The gathering program would have to be trained using a variety of means so that it didn't try to download the entire internets. Among the mechanisms I was thinking of were heuristics for the classic hallmarks of bad science, using formal logic itself to establish that many facts are essentially equivalent (for pruning) and allowing the trainer to sift through facts in the database and their sources and indicate to the gathering program the bullshit level of the sites and higher level domains particular facts were gathered from (this would also influence the bullshit level of sites linked to from those sites). A second-tier extension of this might be to get valuable data out of crackpot sites by not recording their "facts" as actual facts so much as data about how humans think and the limits of their beliefs.
The internet is a godsend for training AIs since its the single largest interconnected repository of human knowledge. You just have to find a way to get an AI to read it like a skeptical and informed human would.
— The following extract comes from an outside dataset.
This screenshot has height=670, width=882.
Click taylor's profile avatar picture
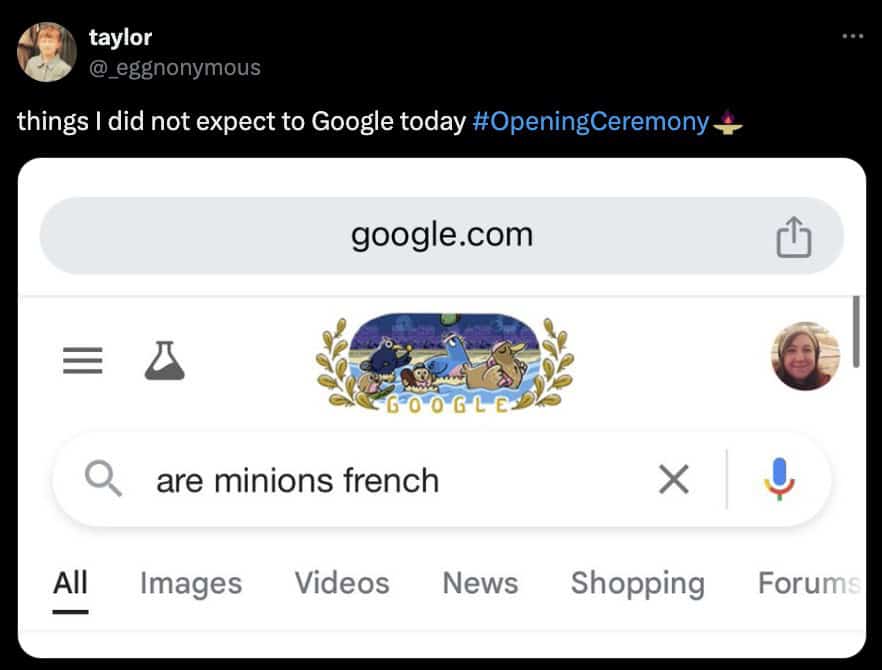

Sadly, between insomnia, workload and the sheer, daunting size of the problem, I found I just didn't have the energy to continue past a certain point, which is why I'm working on smaller problems like IK now in my spare time
*ETA for the technical types - The db engine I pulled down for this is the Berkeley DB engine behind Google, which instead of using SQL just has a programming API and expects you to manage relation constraints and all the rest. It just focuses on being massively efficient at storing vast numbers of arbitrary-sized objects in hash tables (tuples, for the even more technically-minded). Its actually a lot better and faster for a lot highly-specialised massive data storage requirements.